**An urgent picture of medical care in our cities, written by an
emergency room physician (and co-author of the New York Times
bestseller The Pact) who grew up in the very neighborhood he is now
serving
**
"A pull-no-punches look at health care from a seldom-heard sector . .
. Living and Dying isn't a sky-is-falling chronicle. It's a real,
gutsy view of a city hospital."--Essence
In this book, Dr. Sampson Davis looks at the healthcare crisis in the
inner city from a rare perspective: as a doctor who works on the front
line of emergency medical care in the community where he grew up, and as
a member of that community who has faced the same challenges as the
people he treats every day. He also offers invaluable practical advice
for those living in such communities, where conditions like asthma,
heart disease, stroke, obesity, and AIDS are disproportionately endemic.

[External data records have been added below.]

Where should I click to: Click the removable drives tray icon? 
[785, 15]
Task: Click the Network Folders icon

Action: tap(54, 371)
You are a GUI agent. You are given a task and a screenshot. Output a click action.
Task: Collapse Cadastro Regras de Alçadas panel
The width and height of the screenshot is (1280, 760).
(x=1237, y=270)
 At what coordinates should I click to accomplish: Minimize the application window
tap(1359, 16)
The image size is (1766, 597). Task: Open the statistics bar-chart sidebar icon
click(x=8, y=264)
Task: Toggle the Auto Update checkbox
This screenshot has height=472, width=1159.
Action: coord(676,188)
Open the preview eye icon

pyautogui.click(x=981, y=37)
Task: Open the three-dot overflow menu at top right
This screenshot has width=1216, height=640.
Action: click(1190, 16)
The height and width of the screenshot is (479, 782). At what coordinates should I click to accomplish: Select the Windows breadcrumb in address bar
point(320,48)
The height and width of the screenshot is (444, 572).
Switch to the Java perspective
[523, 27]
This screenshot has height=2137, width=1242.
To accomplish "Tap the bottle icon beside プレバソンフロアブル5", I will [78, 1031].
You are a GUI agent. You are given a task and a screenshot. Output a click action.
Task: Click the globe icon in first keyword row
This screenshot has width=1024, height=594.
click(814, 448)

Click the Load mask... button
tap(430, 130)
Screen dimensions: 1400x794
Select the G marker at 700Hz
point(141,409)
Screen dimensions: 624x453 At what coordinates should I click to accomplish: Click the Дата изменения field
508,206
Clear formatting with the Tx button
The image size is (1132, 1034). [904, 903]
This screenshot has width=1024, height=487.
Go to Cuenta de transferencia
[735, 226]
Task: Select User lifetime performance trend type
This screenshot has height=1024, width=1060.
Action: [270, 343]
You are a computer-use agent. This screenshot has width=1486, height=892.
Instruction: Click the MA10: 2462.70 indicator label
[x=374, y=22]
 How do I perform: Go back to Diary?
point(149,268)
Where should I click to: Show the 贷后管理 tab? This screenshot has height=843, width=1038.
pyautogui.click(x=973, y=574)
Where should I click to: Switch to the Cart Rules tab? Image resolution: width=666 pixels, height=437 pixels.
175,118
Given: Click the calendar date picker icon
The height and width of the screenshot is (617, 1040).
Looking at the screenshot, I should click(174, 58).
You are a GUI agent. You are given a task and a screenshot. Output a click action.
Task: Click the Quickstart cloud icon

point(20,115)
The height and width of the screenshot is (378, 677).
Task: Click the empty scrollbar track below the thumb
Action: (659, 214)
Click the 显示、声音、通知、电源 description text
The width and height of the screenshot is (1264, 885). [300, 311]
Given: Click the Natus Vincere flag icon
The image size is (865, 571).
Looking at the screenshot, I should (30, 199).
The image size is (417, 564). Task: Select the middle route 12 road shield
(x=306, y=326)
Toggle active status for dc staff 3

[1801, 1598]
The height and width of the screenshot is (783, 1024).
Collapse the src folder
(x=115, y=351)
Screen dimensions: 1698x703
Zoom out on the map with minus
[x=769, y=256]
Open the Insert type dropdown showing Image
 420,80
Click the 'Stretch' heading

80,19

Dr. Davis's sister, a drug addict, died of AIDS; his brother is now
paralyzed and confined to a wheelchair as a result of a bar fight; and
he himself did time in juvenile detention--a wake-up call that changed
his life. He recounts recognizing a young man who is brought to the E.R.
with critical gunshot wounds as someone who was arrested with him when
he was a teenager during a robbery gone bad; describes a patient whose
case of sickle-cell anemia rouses an ethical dilemma; and explains the
difficulty he has convincing his landlord and friend, an older woman, to
go to the hospital for much-needed treatment. With empathy and
hard-earned wisdom, Living and Dying in Brick City is an important
resource guide for anyone at risk, anyone close to those at risk, and
anyone who cares about the fate of our cities.